Mas cuando se examina de cerca este proceso de recuperación las cautelas no son pocas. Desde la perspectiva económica Argentina no ha modificado de momento un ápice sus pautas de crecimiento clásicas. Dos pilares lo sustentan: la exportación masiva de productos agrarios, en la que a los tradicionales rubros de cereal y ganado se ha unido el espectacular impulso de la soja (expandida a costa de las superficies de uso pecuario) y el turismo, que acude a Argentina al socaire de sus buenos precios y de sus espectaculares bellezas naturales. Sin embargo, y pese a disponer de excelentes profesionales, no hay innovación, la industrialización está casi paralizada, los salarios son muy bajos, la inflación supera los dos dígitos y la modernización de los servicios a las empresas ni se plantea. Entre tanto, el modelo político kirchnerista retoma en esencia los cánones sustentadores del peronismo de siempre, de esa mezcla de populismo y voluntarismo posibilista, que anega otras formas de hacer política e impide que otras opciones alternativas puedan competir en igualdad de condiciones. Cristina Fernández, respaldada por un aparato mediático y gubernamental impresionante, ha sido elegida sin efectuar ningún debate ni someter a la controversia con los demás candidatos un programa vacuo e intrascendente.

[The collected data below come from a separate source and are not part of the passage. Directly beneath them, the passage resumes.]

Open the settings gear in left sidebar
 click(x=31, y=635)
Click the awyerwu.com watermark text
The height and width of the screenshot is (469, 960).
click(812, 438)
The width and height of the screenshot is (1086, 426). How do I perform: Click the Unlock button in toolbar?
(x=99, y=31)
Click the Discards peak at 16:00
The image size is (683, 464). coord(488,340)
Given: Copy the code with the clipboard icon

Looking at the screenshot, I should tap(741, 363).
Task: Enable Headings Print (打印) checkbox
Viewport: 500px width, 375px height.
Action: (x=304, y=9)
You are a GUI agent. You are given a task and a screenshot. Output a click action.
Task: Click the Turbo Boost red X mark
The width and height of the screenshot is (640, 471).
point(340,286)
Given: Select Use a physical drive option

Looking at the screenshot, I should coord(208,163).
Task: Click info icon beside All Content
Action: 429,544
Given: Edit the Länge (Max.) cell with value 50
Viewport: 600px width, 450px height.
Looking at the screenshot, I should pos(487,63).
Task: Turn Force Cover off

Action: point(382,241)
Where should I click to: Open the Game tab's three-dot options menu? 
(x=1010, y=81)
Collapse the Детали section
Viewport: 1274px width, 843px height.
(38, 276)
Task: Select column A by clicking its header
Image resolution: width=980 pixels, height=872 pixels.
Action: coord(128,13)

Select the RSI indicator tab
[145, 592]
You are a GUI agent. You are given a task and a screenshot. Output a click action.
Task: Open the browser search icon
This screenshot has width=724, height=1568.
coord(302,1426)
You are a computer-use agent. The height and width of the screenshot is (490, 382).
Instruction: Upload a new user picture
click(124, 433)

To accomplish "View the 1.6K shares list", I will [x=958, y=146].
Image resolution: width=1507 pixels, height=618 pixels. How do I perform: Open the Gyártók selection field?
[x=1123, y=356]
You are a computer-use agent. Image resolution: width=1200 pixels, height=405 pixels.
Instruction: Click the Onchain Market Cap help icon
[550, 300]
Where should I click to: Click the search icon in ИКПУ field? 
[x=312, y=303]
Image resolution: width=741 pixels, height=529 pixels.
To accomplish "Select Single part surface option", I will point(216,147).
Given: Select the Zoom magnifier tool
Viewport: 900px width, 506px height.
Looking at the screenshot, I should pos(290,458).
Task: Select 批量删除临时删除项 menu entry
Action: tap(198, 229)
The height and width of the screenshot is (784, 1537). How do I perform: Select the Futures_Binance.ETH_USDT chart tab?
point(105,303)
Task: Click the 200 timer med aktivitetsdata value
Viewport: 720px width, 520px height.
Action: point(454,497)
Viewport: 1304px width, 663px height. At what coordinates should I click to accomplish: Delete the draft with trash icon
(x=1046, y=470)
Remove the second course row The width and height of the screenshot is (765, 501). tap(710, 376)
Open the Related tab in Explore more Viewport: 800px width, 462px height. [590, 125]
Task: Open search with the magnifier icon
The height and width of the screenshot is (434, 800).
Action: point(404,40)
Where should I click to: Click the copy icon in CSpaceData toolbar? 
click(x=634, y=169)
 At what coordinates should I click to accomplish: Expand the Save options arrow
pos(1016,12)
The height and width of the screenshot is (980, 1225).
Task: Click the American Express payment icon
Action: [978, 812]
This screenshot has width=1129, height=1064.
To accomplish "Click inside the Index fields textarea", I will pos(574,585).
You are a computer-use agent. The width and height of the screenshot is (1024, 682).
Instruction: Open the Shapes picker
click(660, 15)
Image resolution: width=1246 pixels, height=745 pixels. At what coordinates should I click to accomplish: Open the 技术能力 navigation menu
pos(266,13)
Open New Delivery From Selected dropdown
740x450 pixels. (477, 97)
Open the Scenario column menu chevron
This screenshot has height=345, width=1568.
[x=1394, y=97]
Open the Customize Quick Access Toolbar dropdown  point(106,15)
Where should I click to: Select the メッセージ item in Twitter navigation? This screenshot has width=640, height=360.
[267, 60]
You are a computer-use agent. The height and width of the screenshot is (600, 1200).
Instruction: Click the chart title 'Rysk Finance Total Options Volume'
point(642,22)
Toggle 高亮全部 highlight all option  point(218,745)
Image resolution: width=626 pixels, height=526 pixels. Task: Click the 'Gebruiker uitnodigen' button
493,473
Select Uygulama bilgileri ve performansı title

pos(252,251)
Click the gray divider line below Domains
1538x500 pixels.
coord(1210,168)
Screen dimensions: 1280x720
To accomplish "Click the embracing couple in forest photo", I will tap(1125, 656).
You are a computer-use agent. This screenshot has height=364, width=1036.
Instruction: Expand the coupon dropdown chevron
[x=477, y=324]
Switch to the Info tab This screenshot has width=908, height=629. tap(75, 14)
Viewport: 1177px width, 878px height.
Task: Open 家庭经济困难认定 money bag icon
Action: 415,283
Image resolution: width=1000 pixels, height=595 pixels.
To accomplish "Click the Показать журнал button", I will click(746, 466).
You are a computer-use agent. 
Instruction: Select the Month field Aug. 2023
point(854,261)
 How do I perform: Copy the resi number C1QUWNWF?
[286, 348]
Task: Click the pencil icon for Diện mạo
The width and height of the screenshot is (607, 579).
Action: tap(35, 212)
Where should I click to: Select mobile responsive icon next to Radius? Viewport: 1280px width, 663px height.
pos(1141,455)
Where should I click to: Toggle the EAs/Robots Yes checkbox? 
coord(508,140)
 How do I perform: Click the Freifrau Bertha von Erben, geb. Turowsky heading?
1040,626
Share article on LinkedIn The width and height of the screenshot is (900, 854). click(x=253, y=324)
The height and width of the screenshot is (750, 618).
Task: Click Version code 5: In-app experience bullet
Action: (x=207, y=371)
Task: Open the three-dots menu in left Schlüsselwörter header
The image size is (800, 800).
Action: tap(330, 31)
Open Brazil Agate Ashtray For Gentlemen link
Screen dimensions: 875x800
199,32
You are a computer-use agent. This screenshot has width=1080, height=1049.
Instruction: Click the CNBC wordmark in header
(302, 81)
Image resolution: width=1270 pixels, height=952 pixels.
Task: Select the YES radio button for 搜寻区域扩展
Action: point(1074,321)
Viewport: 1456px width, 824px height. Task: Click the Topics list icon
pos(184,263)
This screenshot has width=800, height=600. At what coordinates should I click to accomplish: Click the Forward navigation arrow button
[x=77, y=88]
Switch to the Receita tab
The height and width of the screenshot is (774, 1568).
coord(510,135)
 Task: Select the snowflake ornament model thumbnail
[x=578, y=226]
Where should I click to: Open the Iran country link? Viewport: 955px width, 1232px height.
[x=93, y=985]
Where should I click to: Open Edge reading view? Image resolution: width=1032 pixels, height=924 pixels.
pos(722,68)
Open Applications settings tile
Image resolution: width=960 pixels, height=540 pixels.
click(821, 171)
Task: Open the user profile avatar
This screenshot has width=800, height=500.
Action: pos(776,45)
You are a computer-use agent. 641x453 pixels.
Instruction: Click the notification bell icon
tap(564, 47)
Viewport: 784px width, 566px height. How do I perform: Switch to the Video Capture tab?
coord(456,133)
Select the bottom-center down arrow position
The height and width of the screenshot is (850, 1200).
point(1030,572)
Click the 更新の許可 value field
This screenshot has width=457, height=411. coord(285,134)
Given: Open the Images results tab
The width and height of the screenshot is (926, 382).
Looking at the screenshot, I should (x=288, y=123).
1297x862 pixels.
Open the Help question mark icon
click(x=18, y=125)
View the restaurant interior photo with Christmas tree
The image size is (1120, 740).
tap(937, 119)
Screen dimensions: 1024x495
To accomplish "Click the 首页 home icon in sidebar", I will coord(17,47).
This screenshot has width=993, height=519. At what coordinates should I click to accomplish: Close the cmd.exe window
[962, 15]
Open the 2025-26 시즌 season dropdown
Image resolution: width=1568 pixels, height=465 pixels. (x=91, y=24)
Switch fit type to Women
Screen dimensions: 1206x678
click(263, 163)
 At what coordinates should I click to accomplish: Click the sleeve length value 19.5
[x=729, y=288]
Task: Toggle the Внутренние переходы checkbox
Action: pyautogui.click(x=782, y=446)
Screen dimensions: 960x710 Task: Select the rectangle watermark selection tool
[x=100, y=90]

Con todo, los reclamos para que las cosas sean de otro modo no cesan de plantearse. Baste mencionar la reflexión publicada por Enrique Kleppe en “La Nación ” tres días antes de las elecciones: “Necesitamos un partido que con entidad suficiente, conducta y buen proyecto, logre galvanizar el hartazgo social, diferenciarse, ser creíble y desatar la movilización que inaugure una nueva y fundacional manera de hacer política, en la que pueda florecer la Argentina que merecemos”. “La Argentina que merecemos”: ese era precisamente el lema de campaña de Roberto Lavagna, el gran ministro que sacó a Argentina del infierno económico de 2001, que ahora presentaba un verdadero plan de recuperación y que ha visto frustradas sus aspiraciones. Una oportunidad perdida.